• _AIM_
Rewrite the material below, substituting "Where do I click to:" for each occurrence of "Where should I click to:" and leaving everything else unchanged.

-- start --

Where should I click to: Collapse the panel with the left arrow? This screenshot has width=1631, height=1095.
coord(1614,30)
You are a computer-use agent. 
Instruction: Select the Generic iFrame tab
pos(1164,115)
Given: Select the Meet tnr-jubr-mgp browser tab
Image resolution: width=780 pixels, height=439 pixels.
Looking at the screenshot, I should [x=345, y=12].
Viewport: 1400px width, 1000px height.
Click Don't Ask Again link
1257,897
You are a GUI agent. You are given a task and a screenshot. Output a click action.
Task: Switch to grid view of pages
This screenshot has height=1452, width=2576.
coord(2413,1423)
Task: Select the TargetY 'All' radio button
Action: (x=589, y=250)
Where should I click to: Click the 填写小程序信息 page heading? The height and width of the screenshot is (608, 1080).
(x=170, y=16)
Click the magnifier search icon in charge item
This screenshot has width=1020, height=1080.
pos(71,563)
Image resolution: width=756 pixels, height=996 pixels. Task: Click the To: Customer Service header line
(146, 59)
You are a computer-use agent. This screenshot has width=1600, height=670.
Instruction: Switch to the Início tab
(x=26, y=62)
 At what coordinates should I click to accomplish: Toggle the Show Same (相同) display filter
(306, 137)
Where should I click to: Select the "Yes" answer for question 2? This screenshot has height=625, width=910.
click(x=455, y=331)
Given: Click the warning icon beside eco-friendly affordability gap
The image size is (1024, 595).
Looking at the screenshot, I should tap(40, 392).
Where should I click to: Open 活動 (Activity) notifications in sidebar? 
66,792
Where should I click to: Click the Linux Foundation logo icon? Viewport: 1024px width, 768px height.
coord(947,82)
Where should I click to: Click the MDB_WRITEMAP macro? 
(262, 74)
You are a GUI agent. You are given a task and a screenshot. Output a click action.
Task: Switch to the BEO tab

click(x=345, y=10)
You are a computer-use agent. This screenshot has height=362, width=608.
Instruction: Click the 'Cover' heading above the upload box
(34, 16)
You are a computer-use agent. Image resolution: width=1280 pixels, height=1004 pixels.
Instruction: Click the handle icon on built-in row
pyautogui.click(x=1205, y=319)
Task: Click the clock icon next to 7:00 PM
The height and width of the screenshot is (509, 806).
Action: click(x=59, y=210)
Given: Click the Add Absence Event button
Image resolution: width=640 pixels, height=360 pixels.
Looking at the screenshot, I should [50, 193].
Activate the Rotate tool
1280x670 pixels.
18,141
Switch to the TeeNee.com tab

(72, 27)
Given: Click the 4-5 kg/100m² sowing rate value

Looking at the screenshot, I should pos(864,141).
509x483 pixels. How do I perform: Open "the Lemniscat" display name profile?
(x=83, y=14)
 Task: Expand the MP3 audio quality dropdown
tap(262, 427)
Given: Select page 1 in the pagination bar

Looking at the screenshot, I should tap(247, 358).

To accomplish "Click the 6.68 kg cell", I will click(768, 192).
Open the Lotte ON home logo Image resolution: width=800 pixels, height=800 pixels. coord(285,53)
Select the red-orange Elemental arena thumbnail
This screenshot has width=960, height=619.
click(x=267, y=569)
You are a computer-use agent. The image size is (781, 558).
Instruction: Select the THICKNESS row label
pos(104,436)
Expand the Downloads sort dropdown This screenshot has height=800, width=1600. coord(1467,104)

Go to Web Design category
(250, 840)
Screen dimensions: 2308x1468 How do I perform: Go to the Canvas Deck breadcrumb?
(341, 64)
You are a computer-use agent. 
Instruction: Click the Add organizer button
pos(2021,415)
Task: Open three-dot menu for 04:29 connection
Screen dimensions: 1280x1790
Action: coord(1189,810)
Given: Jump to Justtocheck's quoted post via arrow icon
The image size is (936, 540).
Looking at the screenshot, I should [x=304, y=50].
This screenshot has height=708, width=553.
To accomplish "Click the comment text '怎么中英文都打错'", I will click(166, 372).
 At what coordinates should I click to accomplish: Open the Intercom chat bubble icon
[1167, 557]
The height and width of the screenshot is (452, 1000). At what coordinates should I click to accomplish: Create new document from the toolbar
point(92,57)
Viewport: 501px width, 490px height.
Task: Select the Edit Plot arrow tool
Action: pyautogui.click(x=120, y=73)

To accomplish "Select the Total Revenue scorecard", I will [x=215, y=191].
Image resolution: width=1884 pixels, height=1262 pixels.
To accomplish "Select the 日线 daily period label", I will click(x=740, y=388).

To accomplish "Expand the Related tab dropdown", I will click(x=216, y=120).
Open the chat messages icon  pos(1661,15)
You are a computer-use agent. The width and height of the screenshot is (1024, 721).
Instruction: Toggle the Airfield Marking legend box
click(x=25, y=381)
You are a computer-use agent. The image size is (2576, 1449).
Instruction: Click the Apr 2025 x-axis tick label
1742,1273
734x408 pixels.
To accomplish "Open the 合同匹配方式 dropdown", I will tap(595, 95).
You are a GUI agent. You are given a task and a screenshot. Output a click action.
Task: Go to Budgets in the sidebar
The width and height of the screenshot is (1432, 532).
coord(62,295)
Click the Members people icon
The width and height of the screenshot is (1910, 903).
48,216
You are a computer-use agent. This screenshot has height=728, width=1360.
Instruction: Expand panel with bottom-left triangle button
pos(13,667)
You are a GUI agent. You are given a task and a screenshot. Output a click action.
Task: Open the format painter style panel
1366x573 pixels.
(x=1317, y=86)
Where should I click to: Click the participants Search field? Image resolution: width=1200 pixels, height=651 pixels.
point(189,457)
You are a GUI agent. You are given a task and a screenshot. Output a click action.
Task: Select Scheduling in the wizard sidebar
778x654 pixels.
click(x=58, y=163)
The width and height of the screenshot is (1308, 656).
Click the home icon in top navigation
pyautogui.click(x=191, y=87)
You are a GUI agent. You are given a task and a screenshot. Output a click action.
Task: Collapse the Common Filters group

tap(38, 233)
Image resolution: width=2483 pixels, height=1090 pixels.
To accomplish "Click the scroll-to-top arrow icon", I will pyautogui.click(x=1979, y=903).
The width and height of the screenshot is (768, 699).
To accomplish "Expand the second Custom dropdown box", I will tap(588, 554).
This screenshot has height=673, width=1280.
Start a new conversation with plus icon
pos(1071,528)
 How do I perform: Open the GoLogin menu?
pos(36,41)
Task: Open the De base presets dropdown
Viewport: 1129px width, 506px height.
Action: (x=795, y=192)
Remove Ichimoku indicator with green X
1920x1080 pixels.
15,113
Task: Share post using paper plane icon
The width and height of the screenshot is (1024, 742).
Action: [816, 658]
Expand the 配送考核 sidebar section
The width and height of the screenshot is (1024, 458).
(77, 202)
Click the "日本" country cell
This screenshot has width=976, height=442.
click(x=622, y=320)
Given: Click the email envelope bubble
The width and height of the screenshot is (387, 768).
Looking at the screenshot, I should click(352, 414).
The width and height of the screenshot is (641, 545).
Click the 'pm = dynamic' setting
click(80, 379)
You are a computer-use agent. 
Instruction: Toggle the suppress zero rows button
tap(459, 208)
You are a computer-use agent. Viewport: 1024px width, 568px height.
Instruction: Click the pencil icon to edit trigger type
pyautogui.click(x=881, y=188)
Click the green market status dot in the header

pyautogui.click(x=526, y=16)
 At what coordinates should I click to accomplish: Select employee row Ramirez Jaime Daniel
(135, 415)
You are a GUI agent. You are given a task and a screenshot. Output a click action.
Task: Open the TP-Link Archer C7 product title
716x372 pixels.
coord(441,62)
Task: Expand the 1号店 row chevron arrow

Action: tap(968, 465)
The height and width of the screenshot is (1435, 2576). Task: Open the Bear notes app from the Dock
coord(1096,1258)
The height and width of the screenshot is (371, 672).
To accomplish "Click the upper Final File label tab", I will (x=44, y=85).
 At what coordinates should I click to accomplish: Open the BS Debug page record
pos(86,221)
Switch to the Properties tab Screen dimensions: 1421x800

-- end --

• _RESPONSE BELOW_
Where do I click to: Collapse the panel with the left arrow? This screenshot has width=1631, height=1095.
coord(1614,30)
You are a computer-use agent. 
Instruction: Select the Generic iFrame tab
pos(1164,115)
Given: Select the Meet tnr-jubr-mgp browser tab
Image resolution: width=780 pixels, height=439 pixels.
Looking at the screenshot, I should [x=345, y=12].
Viewport: 1400px width, 1000px height.
Click Don't Ask Again link
1257,897
You are a GUI agent. You are given a task and a screenshot. Output a click action.
Task: Switch to grid view of pages
This screenshot has height=1452, width=2576.
coord(2413,1423)
Task: Select the TargetY 'All' radio button
Action: (x=589, y=250)
Where do I click to: Click the 填写小程序信息 page heading? The height and width of the screenshot is (608, 1080).
(x=170, y=16)
Click the magnifier search icon in charge item
This screenshot has width=1020, height=1080.
pos(71,563)
Image resolution: width=756 pixels, height=996 pixels. Task: Click the To: Customer Service header line
(146, 59)
You are a computer-use agent. This screenshot has width=1600, height=670.
Instruction: Switch to the Início tab
(x=26, y=62)
 At what coordinates should I click to accomplish: Toggle the Show Same (相同) display filter
(306, 137)
Where do I click to: Select the "Yes" answer for question 2? This screenshot has height=625, width=910.
click(x=455, y=331)
Given: Click the warning icon beside eco-friendly affordability gap
The image size is (1024, 595).
Looking at the screenshot, I should tap(40, 392).
Where do I click to: Open 活動 (Activity) notifications in sidebar? 
66,792
Where do I click to: Click the Linux Foundation logo icon? Viewport: 1024px width, 768px height.
coord(947,82)
Where do I click to: Click the MDB_WRITEMAP macro? 
(262, 74)
You are a GUI agent. You are given a task and a screenshot. Output a click action.
Task: Switch to the BEO tab

click(x=345, y=10)
You are a computer-use agent. This screenshot has height=362, width=608.
Instruction: Click the 'Cover' heading above the upload box
(34, 16)
You are a computer-use agent. Image resolution: width=1280 pixels, height=1004 pixels.
Instruction: Click the handle icon on built-in row
pyautogui.click(x=1205, y=319)
Task: Click the clock icon next to 7:00 PM
The height and width of the screenshot is (509, 806).
Action: click(x=59, y=210)
Given: Click the Add Absence Event button
Image resolution: width=640 pixels, height=360 pixels.
Looking at the screenshot, I should [50, 193].
Activate the Rotate tool
1280x670 pixels.
18,141
Switch to the TeeNee.com tab

(72, 27)
Given: Click the 4-5 kg/100m² sowing rate value

Looking at the screenshot, I should pos(864,141).
509x483 pixels. How do I perform: Open "the Lemniscat" display name profile?
(x=83, y=14)
 Task: Expand the MP3 audio quality dropdown
tap(262, 427)
Given: Select page 1 in the pagination bar

Looking at the screenshot, I should tap(247, 358).

To accomplish "Click the 6.68 kg cell", I will click(768, 192).
Open the Lotte ON home logo Image resolution: width=800 pixels, height=800 pixels. coord(285,53)
Select the red-orange Elemental arena thumbnail
This screenshot has width=960, height=619.
click(x=267, y=569)
You are a computer-use agent. The image size is (781, 558).
Instruction: Select the THICKNESS row label
pos(104,436)
Expand the Downloads sort dropdown This screenshot has height=800, width=1600. coord(1467,104)

Go to Web Design category
(250, 840)
Screen dimensions: 2308x1468 How do I perform: Go to the Canvas Deck breadcrumb?
(341, 64)
You are a computer-use agent. 
Instruction: Click the Add organizer button
pos(2021,415)
Task: Open three-dot menu for 04:29 connection
Screen dimensions: 1280x1790
Action: coord(1189,810)
Given: Jump to Justtocheck's quoted post via arrow icon
The image size is (936, 540).
Looking at the screenshot, I should [x=304, y=50].
This screenshot has height=708, width=553.
To accomplish "Click the comment text '怎么中英文都打错'", I will click(166, 372).
 At what coordinates should I click to accomplish: Open the Intercom chat bubble icon
[1167, 557]
The height and width of the screenshot is (452, 1000). At what coordinates should I click to accomplish: Create new document from the toolbar
point(92,57)
Viewport: 501px width, 490px height.
Task: Select the Edit Plot arrow tool
Action: pyautogui.click(x=120, y=73)

To accomplish "Select the Total Revenue scorecard", I will [x=215, y=191].
Image resolution: width=1884 pixels, height=1262 pixels.
To accomplish "Select the 日线 daily period label", I will click(x=740, y=388).

To accomplish "Expand the Related tab dropdown", I will click(x=216, y=120).
Open the chat messages icon  pos(1661,15)
You are a computer-use agent. The width and height of the screenshot is (1024, 721).
Instruction: Toggle the Airfield Marking legend box
click(x=25, y=381)
You are a computer-use agent. The image size is (2576, 1449).
Instruction: Click the Apr 2025 x-axis tick label
1742,1273
734x408 pixels.
To accomplish "Open the 合同匹配方式 dropdown", I will tap(595, 95).
You are a GUI agent. You are given a task and a screenshot. Output a click action.
Task: Go to Budgets in the sidebar
The width and height of the screenshot is (1432, 532).
coord(62,295)
Click the Members people icon
The width and height of the screenshot is (1910, 903).
48,216
You are a computer-use agent. This screenshot has height=728, width=1360.
Instruction: Expand panel with bottom-left triangle button
pos(13,667)
You are a GUI agent. You are given a task and a screenshot. Output a click action.
Task: Open the format painter style panel
1366x573 pixels.
(x=1317, y=86)
Where do I click to: Click the participants Search field? Image resolution: width=1200 pixels, height=651 pixels.
point(189,457)
You are a GUI agent. You are given a task and a screenshot. Output a click action.
Task: Select Scheduling in the wizard sidebar
778x654 pixels.
click(x=58, y=163)
The width and height of the screenshot is (1308, 656).
Click the home icon in top navigation
pyautogui.click(x=191, y=87)
You are a GUI agent. You are given a task and a screenshot. Output a click action.
Task: Collapse the Common Filters group

tap(38, 233)
Image resolution: width=2483 pixels, height=1090 pixels.
To accomplish "Click the scroll-to-top arrow icon", I will pyautogui.click(x=1979, y=903).
The width and height of the screenshot is (768, 699).
To accomplish "Expand the second Custom dropdown box", I will tap(588, 554).
This screenshot has height=673, width=1280.
Start a new conversation with plus icon
pos(1071,528)
 How do I perform: Open the GoLogin menu?
pos(36,41)
Task: Open the De base presets dropdown
Viewport: 1129px width, 506px height.
Action: (x=795, y=192)
Remove Ichimoku indicator with green X
1920x1080 pixels.
15,113
Task: Share post using paper plane icon
The width and height of the screenshot is (1024, 742).
Action: [816, 658]
Expand the 配送考核 sidebar section
The width and height of the screenshot is (1024, 458).
(77, 202)
Click the "日本" country cell
This screenshot has width=976, height=442.
click(x=622, y=320)
Given: Click the email envelope bubble
The width and height of the screenshot is (387, 768).
Looking at the screenshot, I should click(352, 414).
The width and height of the screenshot is (641, 545).
Click the 'pm = dynamic' setting
click(80, 379)
You are a computer-use agent. 
Instruction: Toggle the suppress zero rows button
tap(459, 208)
You are a computer-use agent. Viewport: 1024px width, 568px height.
Instruction: Click the pencil icon to edit trigger type
pyautogui.click(x=881, y=188)
Click the green market status dot in the header

pyautogui.click(x=526, y=16)
 At what coordinates should I click to accomplish: Select employee row Ramirez Jaime Daniel
(135, 415)
You are a GUI agent. You are given a task and a screenshot. Output a click action.
Task: Open the TP-Link Archer C7 product title
716x372 pixels.
coord(441,62)
Task: Expand the 1号店 row chevron arrow

Action: tap(968, 465)
The height and width of the screenshot is (1435, 2576). Task: Open the Bear notes app from the Dock
coord(1096,1258)
The height and width of the screenshot is (371, 672).
To accomplish "Click the upper Final File label tab", I will (x=44, y=85).
 At what coordinates should I click to accomplish: Open the BS Debug page record
pos(86,221)
Switch to the Properties tab Screen dimensions: 1421x800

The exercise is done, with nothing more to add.